Le 9 novembre 1989, des milliers d’Allemands en liesse ont fait tomber le symbole le plus visible de la division au cœur de l’Europe : le Mur de Berlin. Pendant deux générations, le Mur était la représentation physique du Rideau de fer, et les gardes-frontières est-allemands avaient des ordres permanents de tirer pour tuer ceux qui tentaient de s’échapper. Mais tout comme le Mur était venu représenter la division de l’Europe, sa chute est venue représenter la fin de la guerre froide.

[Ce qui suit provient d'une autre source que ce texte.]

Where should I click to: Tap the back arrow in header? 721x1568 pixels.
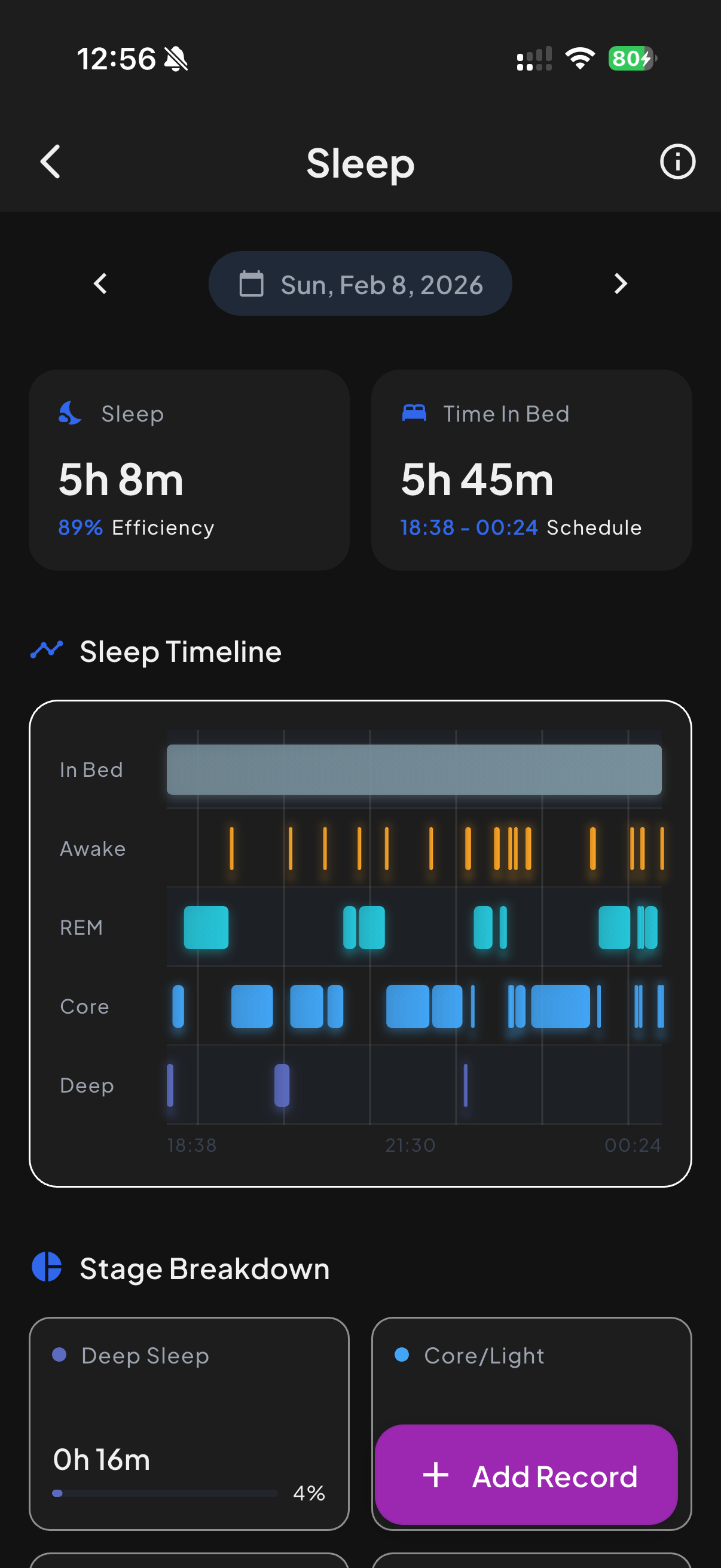(50, 162)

À la Maison Blanche, le Président George H. W. Bush et son conseiller à la sécurité nationale, Brent Scowcroft, ont regardé la scène à la télévision dans l’étude, conscients à la fois de l’importance historique du moment et des défis qui attendent la politique étrangère des États-Unis.

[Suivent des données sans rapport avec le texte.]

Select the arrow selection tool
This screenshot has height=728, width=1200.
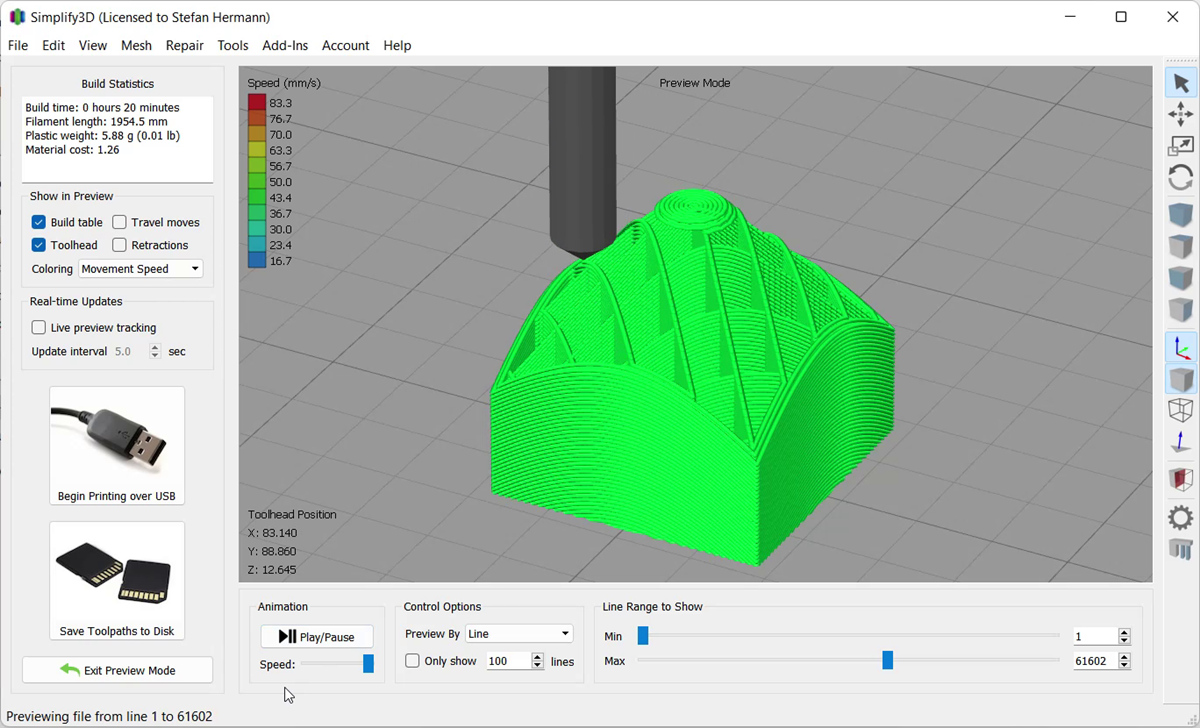[1181, 83]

Les Allemands célèbrent la chute du mur de Berlin le 10 novembre 1989. (AP Photo/File)

Même l’observateur le plus optimiste du discours du président Ronald Reagan à Berlin en 1987 appelant le Secrétaire général soviétique Mikhaïl Gorbatchev à « abattre ce mur” n’aurait pas imaginé que deux ans plus tard, les régimes communistes d’Europe de l’Est s’effondreraient comme des dominos. En 1990, les anciens dirigeants communistes étaient au pouvoir, des élections libres avaient lieu et l’Allemagne était à nouveau entière.

L’effondrement pacifique des régimes n’était en aucun cas pré-ordonné. Les chars soviétiques ont écrasé des manifestants à Berlin-Est en juin 1953, en Hongrie en 1956 et de nouveau en Tchécoslovaquie en 1968. Les planificateurs militaires soviétiques ont été intimement impliqués dans la planification polonaise de la loi martiale en 1980, et les troupes soviétiques sont restées stationnées dans toute l’Europe de l’Est, autant une garantie pour la sécurité soviétique qu’un rappel inquiétant aux peuples d’Europe de l’Est de la domination soviétique sur leurs pays.

La rhétorique énergique de l’administration Reagan en faveur des aspirations politiques des citoyens d’Europe de l’Est et des citoyens soviétiques se heurta, après 1985, à un nouveau type de dirigeant en Union soviétique. Les politiques de perestroïka (restructuration) et de glasnost (transparence) de Mikhaïl Gorbatchev ont encore légitimé les appels populaires à la réforme de l’intérieur. Gorbatchev a également précisé – d’abord secrètement aux dirigeants de l’Europe de l’Est, puis de plus en plus publiquement — que l’Union soviétique avait abandonné la politique d’intervention militaire en soutien aux régimes communistes (doctrine Brejnev).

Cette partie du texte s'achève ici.